Toutefois, les constatations ci-dessus n'empêchent pas d'envisager si l'assureur, lors de ses contacts avec le preneur d'assurance et dans l'exécution de sa mission, s'est montré normalement attentif et prudent alors que l'employeur lui soumettait des dispositions soulevant à tout le moins la question de leur compatibilité avec la règle de non-discrimination entre bénéficiaires de la même catégorie.

Certes, il faut établir que l'assureur connaissait, ou devait connaître, la règle violée. En tout cas, il en avait incontestablement connaissance dès qu'elle fut inscrite dans la loi Colla. Il apparaît au demeurant qu'après l'entrée en vigueur de celle-ci, l'assureur a pris l'initiative de proposer à l'ASBL un avenant, soit l'annexe n° 11, destiné à supprimer l'inégalité de traitement, qui découlait du règlement d'assurance, entre bénéficiaires masculins et féminins; cette inégalité était prohibée par l'article 5 de la loi, complémentaire de l'article 4. Pour la période antérieure, en tant que professionnel de l'assurance pratiquant régulièrement l'assurance de groupe au sein des entreprises, l'assureur devait aussi connaître cette règle fondamentale de non-discrimination figurant dans l'article 45, 1er alinéa, de la loi du 27 juin 1969.
********************
### CONSIGNE 1
Reproduisez à l'identique les enregistrements situés entre la ligne contenant "The image size is (1477, 812)." et celle contenant "click(x=350, y=72)", ces deux lignes comprises.
********************
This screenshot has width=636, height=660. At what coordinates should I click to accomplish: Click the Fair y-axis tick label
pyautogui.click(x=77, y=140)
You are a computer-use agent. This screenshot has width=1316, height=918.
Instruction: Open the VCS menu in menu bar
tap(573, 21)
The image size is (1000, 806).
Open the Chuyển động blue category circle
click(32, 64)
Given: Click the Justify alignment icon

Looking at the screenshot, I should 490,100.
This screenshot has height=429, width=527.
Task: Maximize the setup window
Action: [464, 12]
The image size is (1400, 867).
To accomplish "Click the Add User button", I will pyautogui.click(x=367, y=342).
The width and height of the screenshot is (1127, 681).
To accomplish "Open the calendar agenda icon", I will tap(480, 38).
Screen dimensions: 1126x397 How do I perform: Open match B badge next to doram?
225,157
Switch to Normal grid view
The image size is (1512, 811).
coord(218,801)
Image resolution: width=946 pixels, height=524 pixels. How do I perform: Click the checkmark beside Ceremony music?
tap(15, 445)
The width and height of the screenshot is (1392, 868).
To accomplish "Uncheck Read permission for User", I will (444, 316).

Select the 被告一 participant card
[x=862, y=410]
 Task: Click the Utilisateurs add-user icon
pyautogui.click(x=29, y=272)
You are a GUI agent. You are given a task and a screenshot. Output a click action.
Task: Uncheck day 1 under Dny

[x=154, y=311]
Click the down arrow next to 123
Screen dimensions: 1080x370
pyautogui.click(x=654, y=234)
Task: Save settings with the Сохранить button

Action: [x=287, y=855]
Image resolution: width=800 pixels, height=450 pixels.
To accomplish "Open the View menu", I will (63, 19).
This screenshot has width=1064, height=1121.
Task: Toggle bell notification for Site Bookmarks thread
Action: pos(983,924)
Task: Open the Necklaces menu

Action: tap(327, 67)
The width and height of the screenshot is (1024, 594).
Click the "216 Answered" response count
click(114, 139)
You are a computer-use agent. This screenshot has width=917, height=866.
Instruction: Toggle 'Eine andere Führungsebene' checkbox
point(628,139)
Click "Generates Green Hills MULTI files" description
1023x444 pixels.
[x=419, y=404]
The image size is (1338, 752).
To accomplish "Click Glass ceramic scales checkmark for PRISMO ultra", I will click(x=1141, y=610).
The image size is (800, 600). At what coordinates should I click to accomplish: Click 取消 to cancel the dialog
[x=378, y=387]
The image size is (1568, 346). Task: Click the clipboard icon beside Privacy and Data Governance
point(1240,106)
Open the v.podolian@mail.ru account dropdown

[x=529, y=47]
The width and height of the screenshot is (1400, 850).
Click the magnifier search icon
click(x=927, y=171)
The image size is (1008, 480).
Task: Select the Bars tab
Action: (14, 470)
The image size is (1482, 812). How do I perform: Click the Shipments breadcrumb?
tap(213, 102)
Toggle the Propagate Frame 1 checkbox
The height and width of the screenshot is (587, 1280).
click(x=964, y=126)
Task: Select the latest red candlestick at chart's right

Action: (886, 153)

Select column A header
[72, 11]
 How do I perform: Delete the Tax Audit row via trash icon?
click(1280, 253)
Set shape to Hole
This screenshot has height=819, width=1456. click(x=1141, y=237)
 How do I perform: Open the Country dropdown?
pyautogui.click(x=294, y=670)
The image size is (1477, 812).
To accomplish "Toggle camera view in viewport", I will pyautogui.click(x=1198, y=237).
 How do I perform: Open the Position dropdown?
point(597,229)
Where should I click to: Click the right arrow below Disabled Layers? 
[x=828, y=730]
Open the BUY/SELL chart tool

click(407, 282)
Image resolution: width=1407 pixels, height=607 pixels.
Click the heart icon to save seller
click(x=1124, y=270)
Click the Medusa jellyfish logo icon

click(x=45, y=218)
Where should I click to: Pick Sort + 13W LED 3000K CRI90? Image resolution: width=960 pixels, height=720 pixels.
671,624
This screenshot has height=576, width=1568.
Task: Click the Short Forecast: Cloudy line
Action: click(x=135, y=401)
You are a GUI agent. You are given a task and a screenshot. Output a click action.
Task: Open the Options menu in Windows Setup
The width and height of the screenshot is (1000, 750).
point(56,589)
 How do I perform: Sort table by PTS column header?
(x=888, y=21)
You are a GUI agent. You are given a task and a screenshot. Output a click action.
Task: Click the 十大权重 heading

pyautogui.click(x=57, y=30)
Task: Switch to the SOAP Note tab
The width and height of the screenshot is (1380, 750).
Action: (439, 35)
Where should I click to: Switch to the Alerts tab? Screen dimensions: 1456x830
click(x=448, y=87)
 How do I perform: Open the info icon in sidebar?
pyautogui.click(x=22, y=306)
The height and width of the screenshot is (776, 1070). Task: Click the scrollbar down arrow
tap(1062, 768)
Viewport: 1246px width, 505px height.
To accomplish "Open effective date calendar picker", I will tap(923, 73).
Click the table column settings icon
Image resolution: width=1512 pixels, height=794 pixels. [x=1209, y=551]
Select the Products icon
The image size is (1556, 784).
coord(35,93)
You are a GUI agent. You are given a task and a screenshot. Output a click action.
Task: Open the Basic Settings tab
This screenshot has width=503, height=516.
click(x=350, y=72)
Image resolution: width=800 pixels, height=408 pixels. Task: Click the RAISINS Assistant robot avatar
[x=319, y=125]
********************
### CONSIGNE 2
Poursuivez le texte sur la responsabilité de l'assureur de groupe à partir de sa dernière phrase.

### RÉSULTAT 1
The image size is (1477, 812).
To accomplish "Toggle camera view in viewport", I will pyautogui.click(x=1198, y=237).
 How do I perform: Open the Position dropdown?
point(597,229)
Where should I click to: Click the right arrow below Disabled Layers? 
[x=828, y=730]
Open the BUY/SELL chart tool

click(407, 282)
Image resolution: width=1407 pixels, height=607 pixels.
Click the heart icon to save seller
click(x=1124, y=270)
Click the Medusa jellyfish logo icon

click(x=45, y=218)
Where should I click to: Pick Sort + 13W LED 3000K CRI90? Image resolution: width=960 pixels, height=720 pixels.
671,624
This screenshot has height=576, width=1568.
Task: Click the Short Forecast: Cloudy line
Action: click(x=135, y=401)
You are a GUI agent. You are given a task and a screenshot. Output a click action.
Task: Open the Options menu in Windows Setup
The width and height of the screenshot is (1000, 750).
point(56,589)
 How do I perform: Sort table by PTS column header?
(x=888, y=21)
You are a GUI agent. You are given a task and a screenshot. Output a click action.
Task: Click the 十大权重 heading

pyautogui.click(x=57, y=30)
Task: Switch to the SOAP Note tab
The width and height of the screenshot is (1380, 750).
Action: (439, 35)
Where should I click to: Switch to the Alerts tab? Screen dimensions: 1456x830
click(x=448, y=87)
 How do I perform: Open the info icon in sidebar?
pyautogui.click(x=22, y=306)
The height and width of the screenshot is (776, 1070). Task: Click the scrollbar down arrow
tap(1062, 768)
Viewport: 1246px width, 505px height.
To accomplish "Open effective date calendar picker", I will tap(923, 73).
Click the table column settings icon
Image resolution: width=1512 pixels, height=794 pixels. [x=1209, y=551]
Select the Products icon
The image size is (1556, 784).
coord(35,93)
You are a GUI agent. You are given a task and a screenshot. Output a click action.
Task: Open the Basic Settings tab
This screenshot has width=503, height=516.
click(x=350, y=72)

### RÉSULTAT 2
Il suit que l'assureur aurait dû normalement avoir assez de vigilance et de prudence pour attirer l'attention de son cocontractant, l'ASBL, au minimum sur l'éventualité d'une infraction à ladite règle par l'adoption de deux formules différentes de calcul de la pension complémentaire. Or l'assureur ne nie pas qu'il n'en a rien fait, ni lors de l'adoption de l'annexe n° 3, qui introduisait cette différence, ni même lors de celle de l'annexe n° 11, qui la confirmait.

De la sorte, l'assureur a eu un comportement fautif, par négligence ou imprudence, comme prévu par l'article 1383 du Code civil. Ce comportement s'est révélé dommageable pour les bénéficiaires soumis à la formule désavantageuse, dont monsieur T. et madame D. Aussi, l'assureur engageait envers eux sa responsabilité, non pas contractuelle puisqu'il leur a payé exactement, en leur qualité de bénéficiaires de la stipulation pour autrui, ce qui avait été stipulé et promis, mais bien sa responsabilité extracontractuelle.

2.2.2. Sur le dommage

Le dommage issu de la faute de l'assureur ne consiste pas dans la perte du capital supplémentaire dû à monsieur T. et madame D. En effet, il n'est pas certain que l'ASBL, prévenue par l'assureur d'une possible discrimination interdite par la loi, aurait spontanément payé ce capital. Peut-être aurait-elle accepté de le faire; peut-être l'aurait-elle refusé, soit sans exprimer de raisons, soit en donnant des raisons qu'elle pouvait croire bonnes ou raisonnables. L'effet d'un tel refus, c'est qu'il ouvrait à monsieur T. et madame D. le droit de réclamer à l'ASBL elle-même la totalité de leur dû.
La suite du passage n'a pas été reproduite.